Since analyzing the statistical effects of DNN accelerator optimizations using traditional hardware verification tools is difficult and time-consuming in practice, hardware researchers often end up making design decisions using limited empirical analysis of the design or based on speculations. As hardware manufacturing is an extremely lengthy and expensive process, this could potentially cost a substantial amount of time, money, and resources. To take a real-world example, Nvidia first introduced half-precision floating point (FP16) support in Tesla P100 GPUs [52] in 2016 to deliver higher performance for deep learning workloads.

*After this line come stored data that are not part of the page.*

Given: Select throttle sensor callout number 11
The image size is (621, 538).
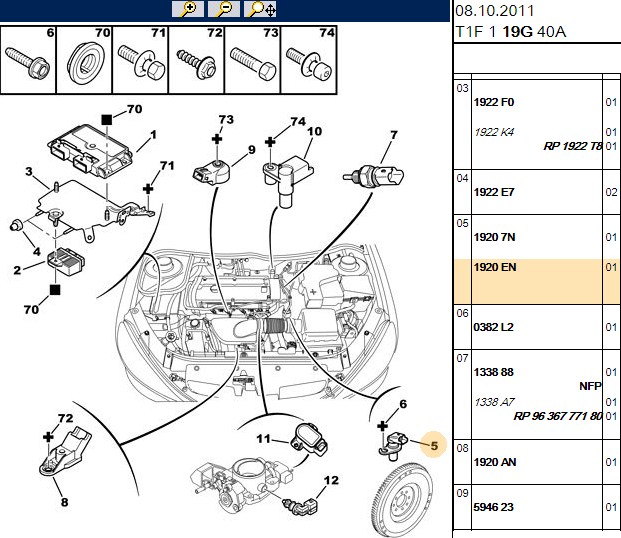Looking at the screenshot, I should 263,439.
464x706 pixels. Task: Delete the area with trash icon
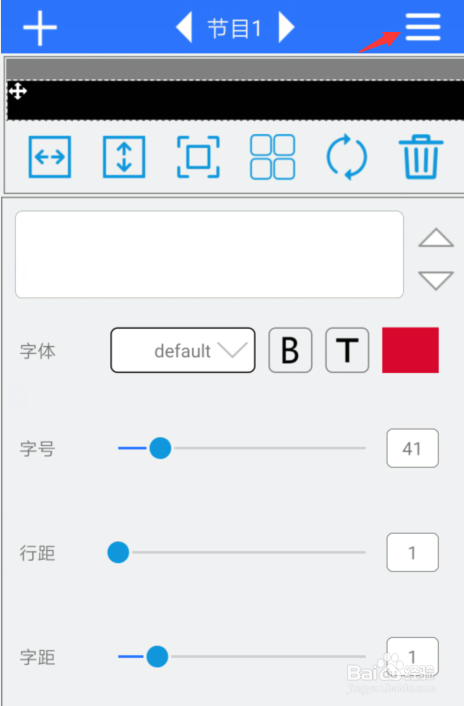pyautogui.click(x=421, y=157)
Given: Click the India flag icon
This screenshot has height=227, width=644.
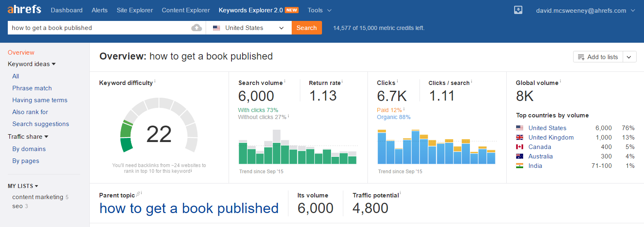Looking at the screenshot, I should coord(519,166).
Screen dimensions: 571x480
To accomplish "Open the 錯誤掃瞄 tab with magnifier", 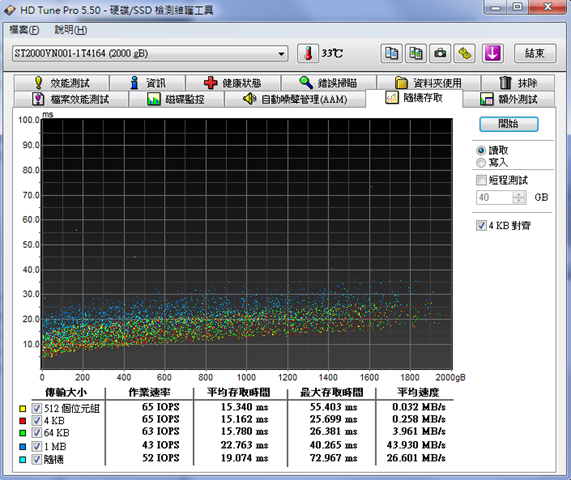I will click(328, 83).
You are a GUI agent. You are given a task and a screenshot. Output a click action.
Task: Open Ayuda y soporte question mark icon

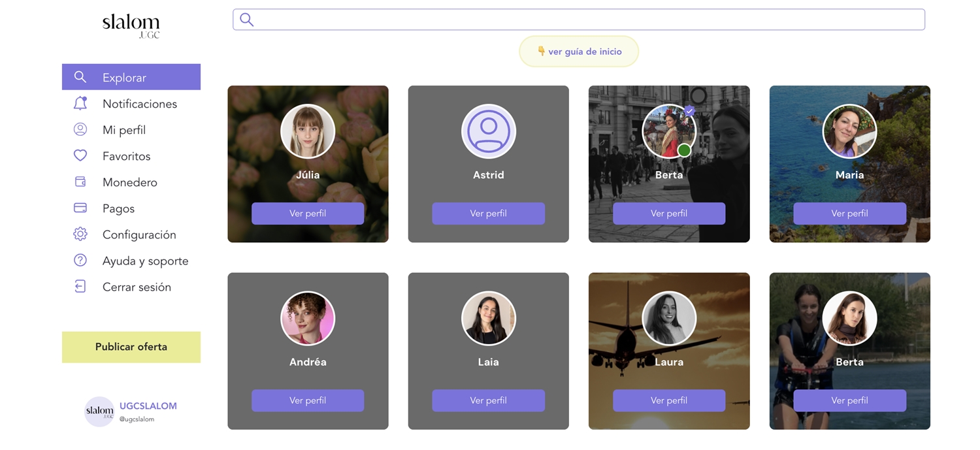tap(80, 260)
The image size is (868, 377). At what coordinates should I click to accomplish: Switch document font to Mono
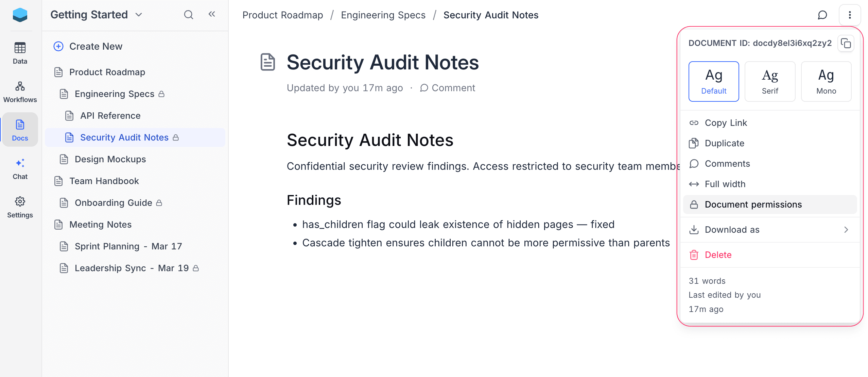tap(826, 81)
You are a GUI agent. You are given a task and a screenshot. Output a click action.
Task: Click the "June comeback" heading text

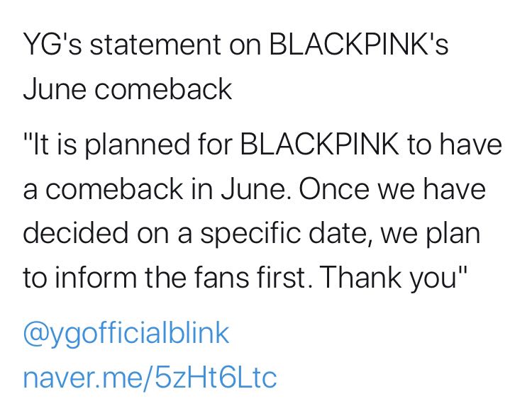[x=128, y=89]
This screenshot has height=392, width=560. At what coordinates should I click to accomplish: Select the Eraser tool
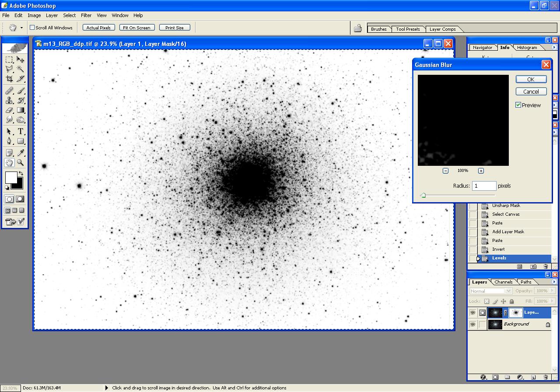pyautogui.click(x=9, y=110)
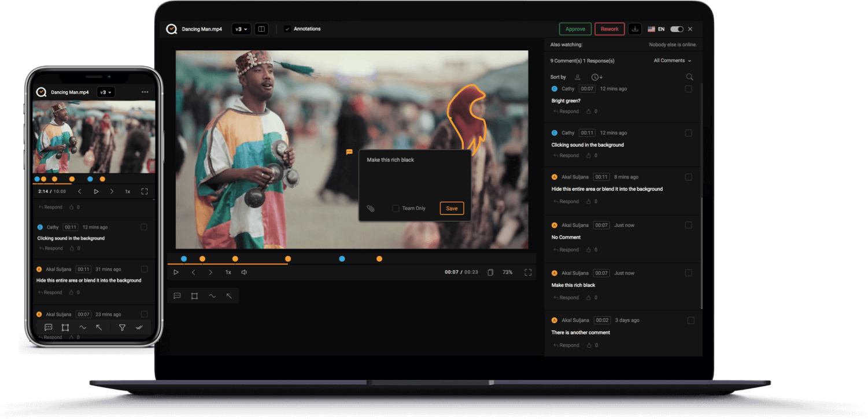868x419 pixels.
Task: Mute the video audio
Action: 245,272
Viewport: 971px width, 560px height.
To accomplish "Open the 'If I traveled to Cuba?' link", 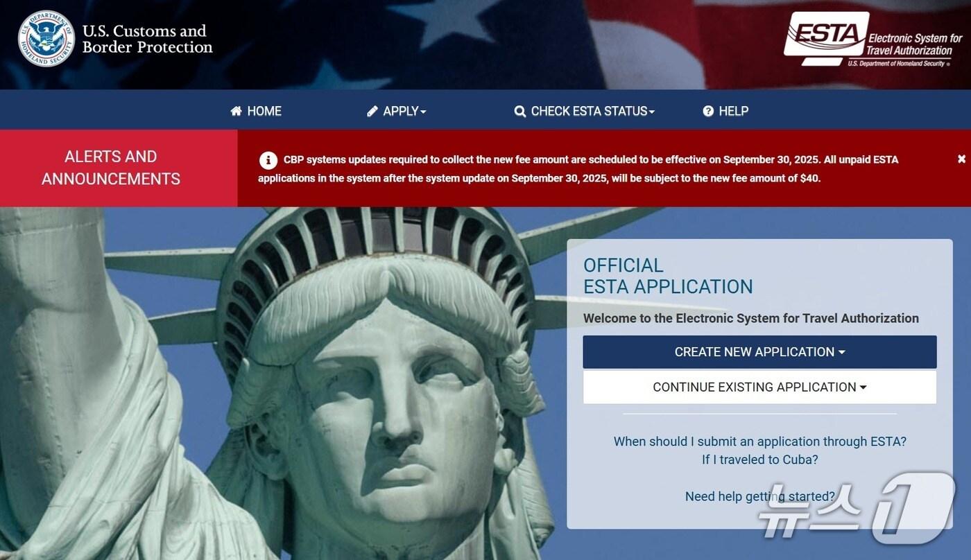I will [x=759, y=460].
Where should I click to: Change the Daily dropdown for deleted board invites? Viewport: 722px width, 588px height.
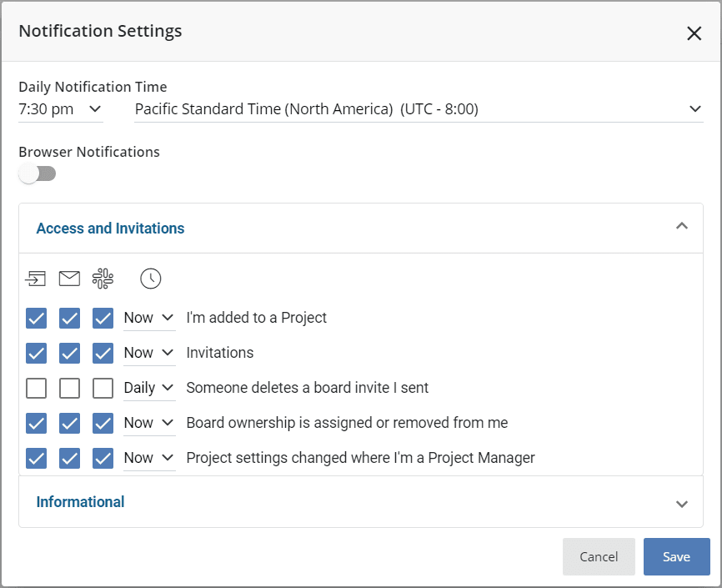coord(150,388)
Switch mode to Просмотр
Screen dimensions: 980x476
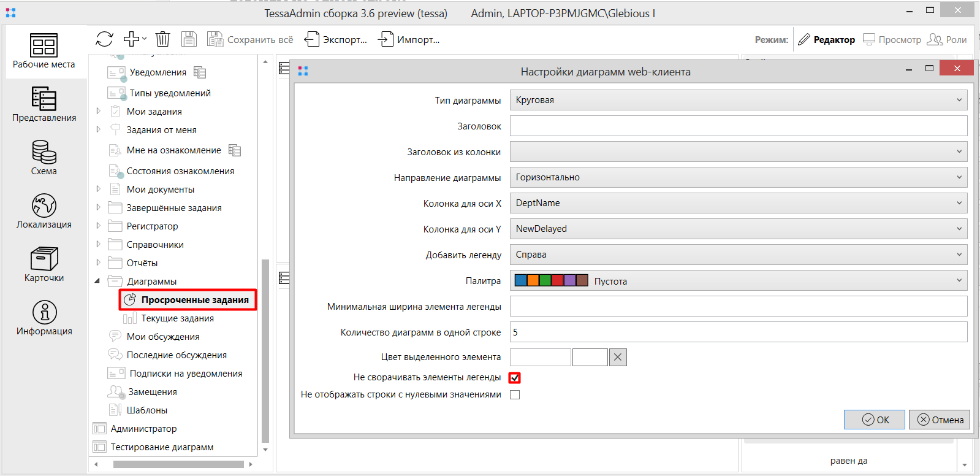(x=892, y=39)
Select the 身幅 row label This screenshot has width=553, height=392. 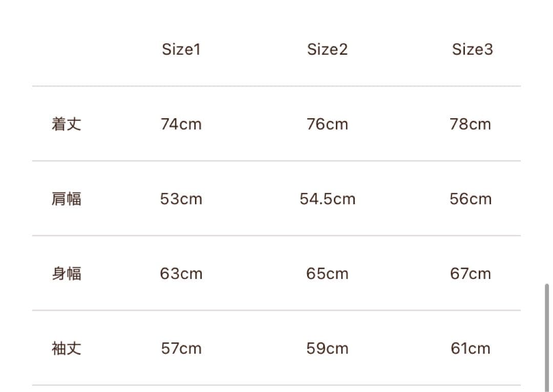tap(67, 274)
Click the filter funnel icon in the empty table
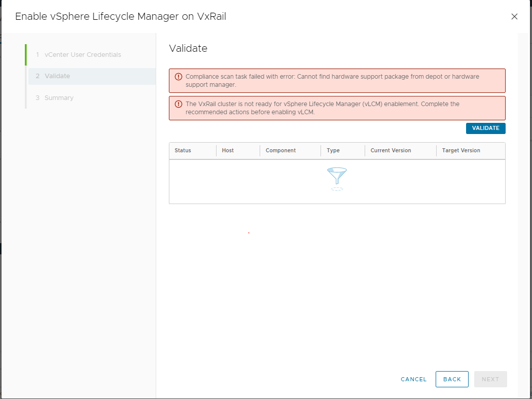 [336, 177]
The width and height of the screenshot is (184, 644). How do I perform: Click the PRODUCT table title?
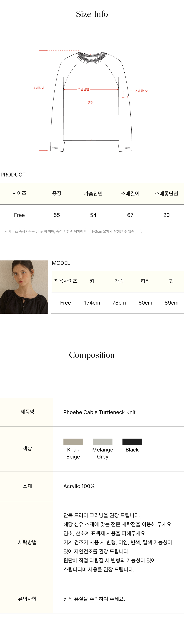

However, it was soon observed that using half-precision in training can cause serious convergence issues on many models as algebraic functions like matrix multiplication, convolution, and batch normalization perform reduction over large dimensions of matrices and can suffer from higher accumulation error compared to single-precision (FP32) training. To correct this issue, it took researchers another two years to find a software-level fix called mixed-precision training [48] that uses a combination of FP16 and FP32 precision (for computation and reduction respectively) to curtail the numerical errors. More recently, Nvidia introduced a 19-bit floating point format called Tensor Float (TF32) in their Ampere architecture-based GPUs [51] as a drop-in replacement for FP32 data type. This again caused major pushback from the machine learning community for the numerical instability it caused on certain non-standard deep learning workloads [57]. These anecdotes suggest the importance of having rigorous methods and tools for analyzing the accuracy effects of DNN accelerator designs as early in the hardware manufacturing process as possible.

<sup>&</sup>lt;sup>1</sup>Here, an N:M sparsity indicates that out of every block of M contiguous values in the input operands, only N values are non-zero.

Inadequacy of Current Emulation Tools. To meet this unique requirement of DNN accelerator research and development, recent works have proposed hardware emulation tools such as TensorQuant [45], QPyTorch [70], and GoldenEye [47]. Unlike architectural simulators that perform expensive cycle-accurate simulations of the entire hardware, these tools are specifically designed for analyzing DNN optimizations like low-precision training by emulating arbitrary numerical formats on general-purpose accelerators like GPUs. State-of-the-art DNN emulators are built on top of popular machine learning (ML) frameworks like TensorFlow [3] and PyTorch [54], and provide extensions to their front-end APIs to configure and train DNN models using user-defined numerical formats. These tools take advantage of the fact that the ML frameworks represent DNN models as layers of well-defined algebraic functions, and therefore, the numerical errors introduced by low-precision arithmetic in DNN training can be emulated by replacing the individual layers with corresponding software-emulated functions. Since these tools are well-integrated with ML frameworks and allow fast experimentation through GPU-accelerated emulation, they make a convenient tool for quick exploration of the low-precision data formats on a wide range of DNN models.

Despite being a promising approach, current DNN emulation tools suffer from two major limitations. First, they are primarily designed to target only a narrow scope of DNN optimizations, namely, low-precision training. Supporting other optimizations like approximate or sparsity-aware computation require intrusive changes in these tools due to their tightly coupled design and implementation with the underlying ML frameworks and the targeting GPU backend. Second and more importantly, we observe that the current DNN emulators are susceptible to numerical inaccuracies due to a coarse-grained emulation strategy that they follow. Under this strategy, the low-precision arithmetic emulation is achieved by performing individual algebraic functions in the DNN model using the standard FP32 format supported in GPUs and then rounding the output down to the user-defined low-precision format. Even though this layer-level rounding approach lends itself to a simpler DNN emulator design, we observe that this strategy fails to accurately reproduce numerical errors that can occur with low-precision arithmetic. For instance, many DNN layers like matrix multiplication and convolution internally perform several primitive mathematical operations like multiplication and addition. Under the coarse-grained layer-level emulation approach, these primitive operations are performed using higher-precision FP32 arithmetic. As a result, they fail to account for the low-precision multiplication and accumulation error occurring within the algebraic functions.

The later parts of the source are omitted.